Cada dios ejercía una relación tutelar con determinados grupos sociales. Pero el vínculo entre deidad y pueblo estaba muy reforzado por la función de un intermediario: el chamán, llamado en náhuatl teomama. No hay que confundirlo con el sacerdote (teopixqui). Sus funciones y características eran distintas. Los sacerdotes, poseedores de gran poder político, se recluían en una especie de monasterios, practicando la abstinencia sexual, y sólo socializaban durante las ofrendas y sacrificios.

Los chamanes tenían un contacto más directo con la población. Eran considerados hombres-dioses y su poder mágico era ilimitado: accedían a los dioses en visiones y comunicaban sus mandamientos al pueblo, por lo cual eran los encargados de guiar a los aztecas en las diversas migraciones que llevaban a cabo.

Además de sacerdotes y chamanes, existían adivinos, llamados tonalpohualli, que aplicaban el complicado ritualismo del calendario. Las ceremonias podían ser fijas (según el calendario normal de 365 días) o bien movibles: éstas dependían de un ciclo adivinatorio de 260 días y otros ciclos que determinaban la existencia de la buena o la mala suerte para el individuo y la comunidad. Los sacrificios humanos y las ofrendas a las diosas de la fertilidad se regían estrictamente por los diversos ciclos.

Honrar la maternidad también fue característica de las culturas que poblaron Mesoamérica antes de la Conquista. Una de ellas, la azteca, rendía culto a la madre de su dios Huitzilopochtli, la diosa Coyolxauhqui o Maztli, que era representada por la luna.

La mitología cuenta que durante la creación del mundo fue muerta a manos de las estrellas, que celosas, le quitaron la vida para que no diera a luz a su hijo Huitzilopochtli, quien representaba al sol, sin embargo, éste sí pudo nacer, venciendo a las tinieblas. Los indígenas rendían especial tributo a esta diosa y dedicaron a ella hermosas esculturas en oro y plata, que no sólo revelan profundo sentido artístico sino la importancia tan grande que ellos concedían a la maternidad.

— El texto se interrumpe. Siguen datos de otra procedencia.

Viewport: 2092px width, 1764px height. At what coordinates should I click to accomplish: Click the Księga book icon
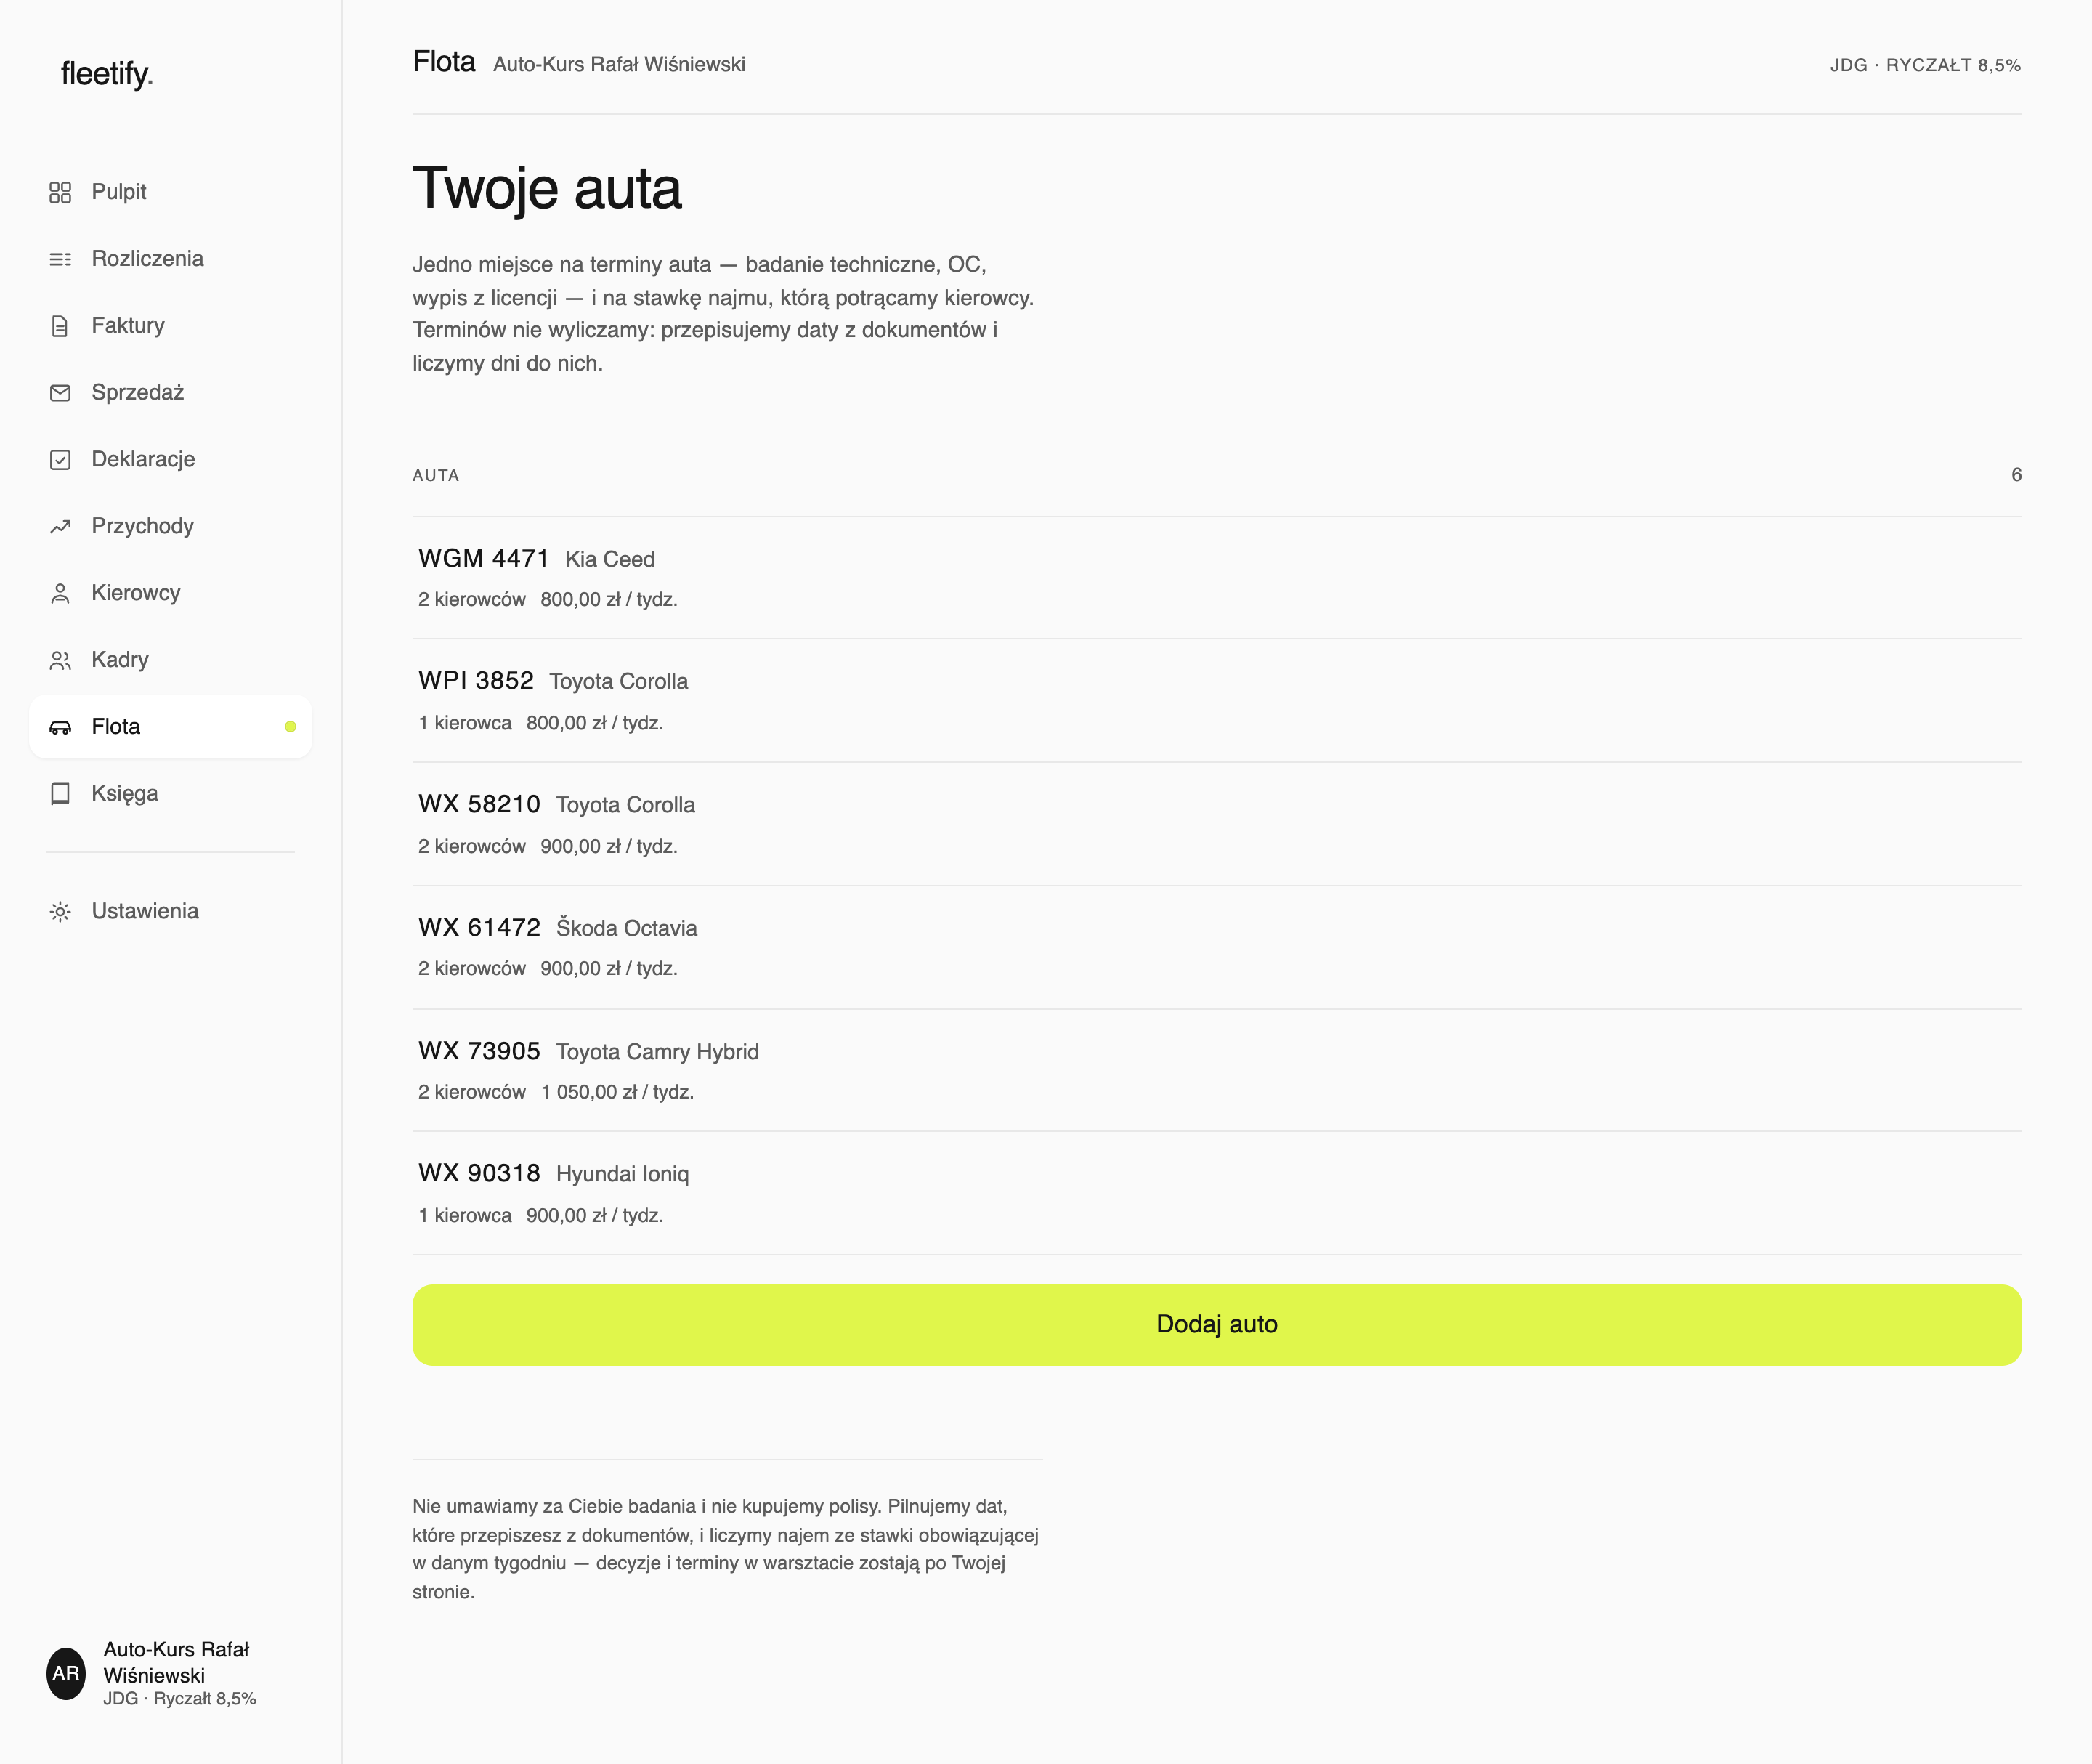coord(60,793)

El más representativo de estos rituales era el celebrado a mediados de la primavera, en el cerro del Tepeyac, con el fin de honrar a la madre de los dioses, Tonantzin, cuyo nombre significa «nuestra madre venerable».

Los festejos a la maternidad entre los aztecas eran de carácter sacro. Peregrinar desde distintos puntos del antiguo México para honrar a Tonatzin, era un acto de comunión cósmica y una ceremonia de reconocimiento a la propia madre.

Tonatzin, como dice la historiadora Viviana Dueñas, «era “la Madrecita”, y tenía por mayor atributo la vida; ella la daba. De allí su importancia y su fuerza más grande. Era el elemento vital de la sangre y, por lo tanto, también la guerra y la muerte eran sus atributos». En las fiestas se le invocaba como «madre de las divinidades, de los rostros y los corazones humanos». Tonatzin aparecía muchas veces, según cuentan, como una señora vestida elegantemente de blanco; de noche gritaba y pregonaba.

También cuentan que traía una cuna a cuestas, como quien trae a su hijo en ella; iba al mercado y se acomodaba entre las otras mujeres; más tarde desaparecía, abandonando la cuna por ahí. Cuando las otras mujeres advertían la cuna estaba olvidada, se asomaban a ella y encontraban un pedernal, con el cual se hacían sacrificios en su honor.